Elongate pipeline voluntarily

Honored Contributor

11 years ago

NDRange kernels will typically hide these stalls by ensuring that many work-items are in flight to fill in the bubbles in the pipeline. The first line in your pseudo code suggests that you are indexing into memory in a non-sequential (or non-predictable) sequence which I think is the source of the problem you are running into. So even thought the kernel scheduler will attempt to keep the pipeline full, the access pattern will most likely prevent the data being read to keep the pipeline busy doing work. OpenCL aside if a master reads from an SDRAM device in a random order you will typically see idle periods in between blocks of read data returning. When SDRAM is accessed sequentially then the read data typically returns in long continuous blocks (i.e. no stalls)

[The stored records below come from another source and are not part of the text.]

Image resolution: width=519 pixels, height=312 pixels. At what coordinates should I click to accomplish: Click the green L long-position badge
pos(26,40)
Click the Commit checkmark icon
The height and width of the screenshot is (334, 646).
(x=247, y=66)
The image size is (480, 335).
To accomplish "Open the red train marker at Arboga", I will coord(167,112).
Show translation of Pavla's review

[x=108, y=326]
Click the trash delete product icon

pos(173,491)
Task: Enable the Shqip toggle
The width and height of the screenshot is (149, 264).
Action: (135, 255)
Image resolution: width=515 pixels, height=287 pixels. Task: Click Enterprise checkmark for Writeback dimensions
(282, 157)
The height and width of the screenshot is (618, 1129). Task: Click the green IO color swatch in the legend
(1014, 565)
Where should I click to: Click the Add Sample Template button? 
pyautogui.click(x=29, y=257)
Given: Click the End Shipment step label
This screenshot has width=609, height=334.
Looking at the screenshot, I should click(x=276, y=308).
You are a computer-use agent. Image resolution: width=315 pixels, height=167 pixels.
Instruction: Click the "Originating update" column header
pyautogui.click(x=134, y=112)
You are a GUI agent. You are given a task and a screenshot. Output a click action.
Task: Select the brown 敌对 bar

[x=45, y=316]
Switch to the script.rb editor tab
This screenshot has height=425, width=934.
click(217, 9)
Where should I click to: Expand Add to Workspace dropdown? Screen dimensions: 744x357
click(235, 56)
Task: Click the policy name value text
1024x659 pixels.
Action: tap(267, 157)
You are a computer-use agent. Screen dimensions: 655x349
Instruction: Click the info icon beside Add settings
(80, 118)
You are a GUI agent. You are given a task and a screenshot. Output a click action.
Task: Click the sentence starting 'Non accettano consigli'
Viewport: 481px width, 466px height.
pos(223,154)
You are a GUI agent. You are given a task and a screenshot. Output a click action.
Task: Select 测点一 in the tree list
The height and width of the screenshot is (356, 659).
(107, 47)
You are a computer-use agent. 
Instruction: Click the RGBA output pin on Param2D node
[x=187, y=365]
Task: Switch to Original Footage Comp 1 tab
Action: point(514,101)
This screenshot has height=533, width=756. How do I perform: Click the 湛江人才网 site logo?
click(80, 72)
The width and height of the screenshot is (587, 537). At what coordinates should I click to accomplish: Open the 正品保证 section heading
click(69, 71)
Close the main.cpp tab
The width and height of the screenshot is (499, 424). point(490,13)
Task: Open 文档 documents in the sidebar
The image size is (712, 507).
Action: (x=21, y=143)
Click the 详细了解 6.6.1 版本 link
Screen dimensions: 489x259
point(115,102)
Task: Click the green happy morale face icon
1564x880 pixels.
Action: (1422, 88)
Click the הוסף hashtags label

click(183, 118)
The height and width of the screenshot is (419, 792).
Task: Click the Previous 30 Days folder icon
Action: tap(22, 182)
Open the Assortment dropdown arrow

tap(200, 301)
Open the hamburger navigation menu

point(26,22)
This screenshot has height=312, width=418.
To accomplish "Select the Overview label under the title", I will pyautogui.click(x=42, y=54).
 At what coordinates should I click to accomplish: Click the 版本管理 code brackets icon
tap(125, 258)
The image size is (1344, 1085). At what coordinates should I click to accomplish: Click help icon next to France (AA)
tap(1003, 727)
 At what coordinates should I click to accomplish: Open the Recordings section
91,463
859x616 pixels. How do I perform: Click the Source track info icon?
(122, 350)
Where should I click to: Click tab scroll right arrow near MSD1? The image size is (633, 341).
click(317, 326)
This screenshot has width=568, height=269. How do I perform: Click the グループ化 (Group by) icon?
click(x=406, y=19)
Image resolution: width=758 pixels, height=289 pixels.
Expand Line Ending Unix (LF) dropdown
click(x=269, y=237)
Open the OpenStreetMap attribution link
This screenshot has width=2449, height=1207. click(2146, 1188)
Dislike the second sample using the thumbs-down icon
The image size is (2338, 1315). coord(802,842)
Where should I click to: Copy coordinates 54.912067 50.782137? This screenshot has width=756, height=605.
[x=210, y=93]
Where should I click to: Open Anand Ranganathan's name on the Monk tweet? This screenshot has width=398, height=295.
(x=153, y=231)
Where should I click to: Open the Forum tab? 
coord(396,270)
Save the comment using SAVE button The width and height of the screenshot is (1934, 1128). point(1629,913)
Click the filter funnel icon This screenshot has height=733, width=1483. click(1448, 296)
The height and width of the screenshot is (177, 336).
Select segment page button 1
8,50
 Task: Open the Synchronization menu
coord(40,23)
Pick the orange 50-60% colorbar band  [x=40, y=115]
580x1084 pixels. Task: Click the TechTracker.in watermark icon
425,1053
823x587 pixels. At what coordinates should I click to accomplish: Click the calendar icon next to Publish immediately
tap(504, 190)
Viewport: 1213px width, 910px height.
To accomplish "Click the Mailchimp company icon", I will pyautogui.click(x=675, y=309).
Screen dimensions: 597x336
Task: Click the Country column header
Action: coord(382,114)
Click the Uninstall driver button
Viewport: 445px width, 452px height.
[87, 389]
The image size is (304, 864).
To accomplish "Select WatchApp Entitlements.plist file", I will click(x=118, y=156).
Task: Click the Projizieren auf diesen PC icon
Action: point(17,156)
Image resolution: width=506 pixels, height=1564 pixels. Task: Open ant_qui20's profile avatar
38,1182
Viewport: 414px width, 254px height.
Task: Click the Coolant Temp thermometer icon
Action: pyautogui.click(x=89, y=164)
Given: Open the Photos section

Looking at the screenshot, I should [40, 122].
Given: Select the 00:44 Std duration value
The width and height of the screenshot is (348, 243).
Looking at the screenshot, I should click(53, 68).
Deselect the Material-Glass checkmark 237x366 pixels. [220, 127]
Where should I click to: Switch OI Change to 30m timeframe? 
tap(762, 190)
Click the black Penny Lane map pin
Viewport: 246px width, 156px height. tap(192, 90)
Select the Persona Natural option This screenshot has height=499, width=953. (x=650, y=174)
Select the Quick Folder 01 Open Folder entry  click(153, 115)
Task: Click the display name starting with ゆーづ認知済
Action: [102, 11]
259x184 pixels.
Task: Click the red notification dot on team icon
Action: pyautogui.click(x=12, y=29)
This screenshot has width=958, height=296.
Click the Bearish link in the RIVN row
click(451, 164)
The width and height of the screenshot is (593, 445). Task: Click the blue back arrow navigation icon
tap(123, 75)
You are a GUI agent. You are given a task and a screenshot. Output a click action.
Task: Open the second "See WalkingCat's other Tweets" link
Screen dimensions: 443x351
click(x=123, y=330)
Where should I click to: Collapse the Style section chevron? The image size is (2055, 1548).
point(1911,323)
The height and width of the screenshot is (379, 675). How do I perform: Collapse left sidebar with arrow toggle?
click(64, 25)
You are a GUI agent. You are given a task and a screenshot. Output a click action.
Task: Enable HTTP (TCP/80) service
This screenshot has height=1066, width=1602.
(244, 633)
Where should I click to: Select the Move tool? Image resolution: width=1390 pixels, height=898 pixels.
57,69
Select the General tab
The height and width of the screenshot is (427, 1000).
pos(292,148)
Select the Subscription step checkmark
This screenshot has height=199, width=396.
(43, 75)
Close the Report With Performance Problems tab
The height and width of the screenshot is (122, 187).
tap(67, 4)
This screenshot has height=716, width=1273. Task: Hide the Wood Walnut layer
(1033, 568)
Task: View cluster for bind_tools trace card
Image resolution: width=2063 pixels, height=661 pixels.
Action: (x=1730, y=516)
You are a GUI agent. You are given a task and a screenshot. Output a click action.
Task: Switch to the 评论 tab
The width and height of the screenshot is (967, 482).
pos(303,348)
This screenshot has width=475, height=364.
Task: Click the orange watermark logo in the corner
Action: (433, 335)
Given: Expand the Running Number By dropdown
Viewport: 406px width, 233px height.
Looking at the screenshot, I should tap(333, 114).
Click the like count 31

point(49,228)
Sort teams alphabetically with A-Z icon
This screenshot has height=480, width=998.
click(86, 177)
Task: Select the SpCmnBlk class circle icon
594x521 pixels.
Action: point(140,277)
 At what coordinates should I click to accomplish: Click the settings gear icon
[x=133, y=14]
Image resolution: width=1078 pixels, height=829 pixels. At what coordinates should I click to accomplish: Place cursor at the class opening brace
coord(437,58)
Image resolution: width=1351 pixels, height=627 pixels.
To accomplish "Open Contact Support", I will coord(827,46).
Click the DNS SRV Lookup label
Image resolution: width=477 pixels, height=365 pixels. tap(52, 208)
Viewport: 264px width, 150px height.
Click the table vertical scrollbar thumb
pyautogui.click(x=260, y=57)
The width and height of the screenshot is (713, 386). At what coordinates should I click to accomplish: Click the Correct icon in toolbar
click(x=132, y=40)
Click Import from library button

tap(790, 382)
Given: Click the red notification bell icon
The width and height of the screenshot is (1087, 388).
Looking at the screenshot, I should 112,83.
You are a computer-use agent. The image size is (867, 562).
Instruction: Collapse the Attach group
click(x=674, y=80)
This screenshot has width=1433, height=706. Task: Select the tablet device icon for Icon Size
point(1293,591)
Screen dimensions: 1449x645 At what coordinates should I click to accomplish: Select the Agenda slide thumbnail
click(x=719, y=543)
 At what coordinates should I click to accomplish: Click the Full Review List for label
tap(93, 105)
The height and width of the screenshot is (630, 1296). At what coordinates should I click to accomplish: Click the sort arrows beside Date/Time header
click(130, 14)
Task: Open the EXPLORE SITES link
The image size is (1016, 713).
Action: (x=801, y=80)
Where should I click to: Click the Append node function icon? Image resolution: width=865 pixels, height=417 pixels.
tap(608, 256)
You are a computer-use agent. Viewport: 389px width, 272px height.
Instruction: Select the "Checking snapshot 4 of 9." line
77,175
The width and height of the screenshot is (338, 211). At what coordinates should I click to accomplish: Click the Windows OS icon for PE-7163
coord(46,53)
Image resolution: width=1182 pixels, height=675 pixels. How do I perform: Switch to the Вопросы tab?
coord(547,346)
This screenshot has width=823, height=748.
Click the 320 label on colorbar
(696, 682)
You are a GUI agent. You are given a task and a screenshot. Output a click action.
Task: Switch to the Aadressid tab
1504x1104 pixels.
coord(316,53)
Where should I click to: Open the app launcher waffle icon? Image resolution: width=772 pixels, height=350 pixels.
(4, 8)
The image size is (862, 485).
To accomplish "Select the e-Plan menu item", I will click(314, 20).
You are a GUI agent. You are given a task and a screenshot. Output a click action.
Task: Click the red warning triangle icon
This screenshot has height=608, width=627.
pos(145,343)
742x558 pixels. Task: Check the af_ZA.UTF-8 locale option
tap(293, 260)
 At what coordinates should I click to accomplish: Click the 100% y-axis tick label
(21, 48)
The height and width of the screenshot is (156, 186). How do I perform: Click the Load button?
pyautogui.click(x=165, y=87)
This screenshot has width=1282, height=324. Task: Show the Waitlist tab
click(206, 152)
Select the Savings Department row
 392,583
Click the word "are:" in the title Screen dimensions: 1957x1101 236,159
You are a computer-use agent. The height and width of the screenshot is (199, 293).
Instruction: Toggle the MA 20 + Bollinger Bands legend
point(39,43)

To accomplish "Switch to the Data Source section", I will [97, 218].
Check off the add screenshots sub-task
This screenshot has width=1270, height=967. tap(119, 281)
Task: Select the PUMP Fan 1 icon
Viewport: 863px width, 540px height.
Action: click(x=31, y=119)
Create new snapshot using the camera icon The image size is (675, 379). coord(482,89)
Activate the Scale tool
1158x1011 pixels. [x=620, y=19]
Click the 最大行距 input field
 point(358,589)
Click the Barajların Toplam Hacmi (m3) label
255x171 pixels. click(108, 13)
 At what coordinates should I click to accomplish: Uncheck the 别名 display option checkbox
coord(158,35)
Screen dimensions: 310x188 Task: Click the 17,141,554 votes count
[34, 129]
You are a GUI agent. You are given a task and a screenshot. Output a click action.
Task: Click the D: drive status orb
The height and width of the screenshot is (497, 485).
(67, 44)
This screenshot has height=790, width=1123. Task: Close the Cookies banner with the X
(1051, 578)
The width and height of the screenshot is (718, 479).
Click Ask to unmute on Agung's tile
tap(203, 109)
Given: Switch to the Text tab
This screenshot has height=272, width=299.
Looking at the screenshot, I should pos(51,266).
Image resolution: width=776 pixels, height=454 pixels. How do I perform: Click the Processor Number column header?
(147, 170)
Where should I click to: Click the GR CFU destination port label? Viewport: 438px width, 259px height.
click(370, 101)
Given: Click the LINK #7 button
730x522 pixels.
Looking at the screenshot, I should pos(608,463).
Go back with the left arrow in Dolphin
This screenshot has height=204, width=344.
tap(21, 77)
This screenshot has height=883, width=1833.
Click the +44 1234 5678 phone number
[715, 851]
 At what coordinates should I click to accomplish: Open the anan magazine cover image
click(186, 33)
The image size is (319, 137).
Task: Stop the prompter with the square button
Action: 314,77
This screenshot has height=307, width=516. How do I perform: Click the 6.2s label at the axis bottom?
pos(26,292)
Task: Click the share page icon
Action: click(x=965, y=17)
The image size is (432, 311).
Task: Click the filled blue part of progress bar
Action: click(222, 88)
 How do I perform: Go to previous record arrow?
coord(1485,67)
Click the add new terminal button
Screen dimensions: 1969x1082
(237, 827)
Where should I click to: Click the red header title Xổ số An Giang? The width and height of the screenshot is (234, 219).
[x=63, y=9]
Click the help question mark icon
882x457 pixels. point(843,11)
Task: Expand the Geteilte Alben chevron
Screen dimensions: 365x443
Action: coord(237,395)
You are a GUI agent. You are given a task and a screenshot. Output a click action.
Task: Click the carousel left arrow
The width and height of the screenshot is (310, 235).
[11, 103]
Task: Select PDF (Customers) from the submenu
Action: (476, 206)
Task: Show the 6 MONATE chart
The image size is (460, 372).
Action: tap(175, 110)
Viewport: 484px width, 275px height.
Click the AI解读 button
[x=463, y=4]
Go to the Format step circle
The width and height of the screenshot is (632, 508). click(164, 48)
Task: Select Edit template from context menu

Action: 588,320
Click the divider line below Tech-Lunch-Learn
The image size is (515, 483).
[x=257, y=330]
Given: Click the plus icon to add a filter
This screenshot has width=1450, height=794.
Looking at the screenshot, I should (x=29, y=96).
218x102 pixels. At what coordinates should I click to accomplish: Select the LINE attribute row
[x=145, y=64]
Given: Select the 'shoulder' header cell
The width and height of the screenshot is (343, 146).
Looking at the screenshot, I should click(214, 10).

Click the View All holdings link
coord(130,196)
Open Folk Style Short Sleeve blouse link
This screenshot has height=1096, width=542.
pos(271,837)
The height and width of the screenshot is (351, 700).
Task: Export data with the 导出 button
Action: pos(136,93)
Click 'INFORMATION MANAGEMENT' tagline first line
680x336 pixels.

Instead of trying to elongate the pipeline (which I doubt will help nor is it easy to do without knowing how the compiler works) maybe you can describe the size of the data being accessed by the kernel and whether the index used has any predictable pattern and we can try to suggest a way to improve the memory accesses to avoid the issue at the root of the problem. In cases like these I typically attempt to change my algorithm to access memory in a different order or attempt to preload a block of global memory contents sequentially then access the local copy randomly (local memory can be accessed in any order without any performance degradation).

Forum Discussion

Recent Discussions

USB-BlasterII mounts as "USB-Blaster variant"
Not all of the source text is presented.